Esta siempre ha sido una ciudad muy libresca, y no solo en las páginas de Pérez Galdós, Valle-Inclán, Baroja o Cela. Ahí está su calle de los Libreros, que nace en la mismísima Gran Vía, donde resiste la librería más antigua de la ciudad: la de Nicolás Moya, abierta en 1862 y que ya proveía a Ramón y Cajal. El encanto de la Cuesta de Moyano, a espaldas del jardín botánico, permanece intacto gracias a esas casetas tan parisinas que te hacen soñar con el Sena. Desde hace una década, cada dos por tres se anuncia el cierre de una librería histórica –o un cine, o un café– y, sin abrumar, han ido desapareciendo Rumor, Altaïr o Paradox. Eso sí, nacen nuevas fórmulas, como las librerías café, que, al amparo de la wi-fi gratis y el piscolabis, acercan la lectura a la barra.

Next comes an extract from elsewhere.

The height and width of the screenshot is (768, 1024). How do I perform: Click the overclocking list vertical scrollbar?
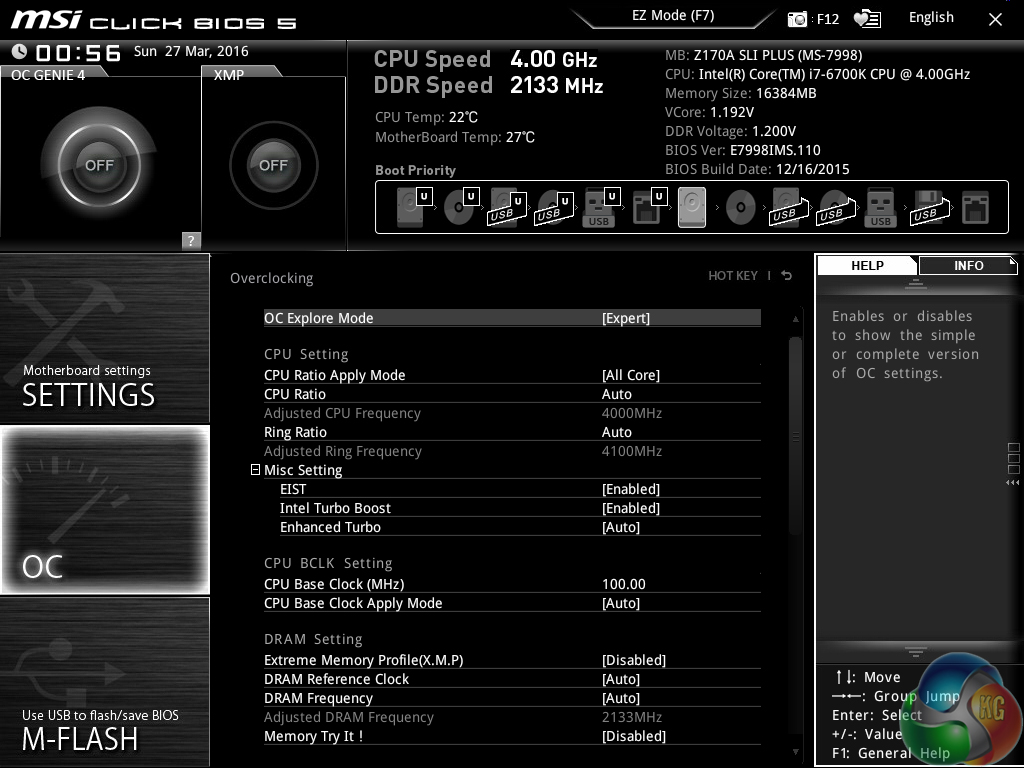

Antonio Méndez y su librería, fundada en 1977, se cuentan entre los supervivientes de la crisis. Es fácil cruzarse allí, ojeando ejemplares, a Javier Marías (Méndez es el librero real en el Reino de Redonda, la novelesca isla antillana de la que Marías es monarca). También es cliente asiduo el más Alatriste que nunca Arturo Pérez-Reverte, que ha protagonizado estos días un duelo de capa y espada con Francisco Rico. Y lo primero que pienso, no importa que sea varón, es ese decir de Sabina: “Ay, esa falda tan corta y esa lengua tan larga” (mira que emplear ese registro pseudoporno para definir a alguna académica como “tonta de la pepitilla”).
Méndez es un librero que después de ocho años de crisis ha visto cómo muchos regresaban del e-book al papel, mucho más cómodo para el lector de fondo de armario. “El que hayan desaparecido un montón de librerías en Madrid, algunas de ellas verdaderamente míticas, es un síntoma de cómo está la ciudad. No solo su cultura, también la educación de una ciudad se mide por la cantidad de librerías que tiene y aquí cada vez quedamos menos”, dice.
La librería Antonio Machado, en el Madrid afrancesado de las Salesas y la plaza Villa de París, fue una de mis primeras guaridas. Sus libreros, eruditos y poetas, siempre me conducían al hallazgo. La Machado, custodiada entre fruterías y pescaderías, sacia parte de nuestra gula por las palabras. Representa la élite librera, igual que la Rafael Alberti, en el oeste de la ciudad, donde esta semana Marta Sanz ha presentado su sabroso libro Éramos mujeres jóvenes. Una educación sentimental de la transición. ¡Cuánto me reconozco en sus páginas cuando habla de los chicos wranglers y la pasión por los feos imaginativos!; “la metrosexualidad, la pilofobia y sus variantes, a nosotras ya nos pillaron mayores. Los tíos con las cejas más arregladas que Audrey Hepburn. Y Cristiano Ronaldo, que a mí y a todas mis compañeras nos da un poco de grima”, escribe.
De Poemad, en el que Pere Gimferrer recitará sus nuevos versos, hasta la poesía en escena del Fernán Gómez –con Cervantes en el Parnaso–, pasando por el desayuno en petit comité con la mítica Edna O’Brien, Madrid ameniza el otoño con letras en vena. En la residencia del embajador de Irlanda, un pequeño grupo de invitados desayuna con O’Brien y cubertería de plata. La autora presenta su primera novela en casi una década, Las sillitas rojas (Errata Naturae). En el salón con chimenea de mármol blanco y tapizados de seda dorada, un poema de Yeats convertido en canción popular destaca entre cuadros con firma. O’Brien lo tiene claro: “La literatura nos hace intelectual, espiritual, moral y sentimentalmente mejores”. Los libros van fundiendo la marca de los años del hielo en este otoño amarillo.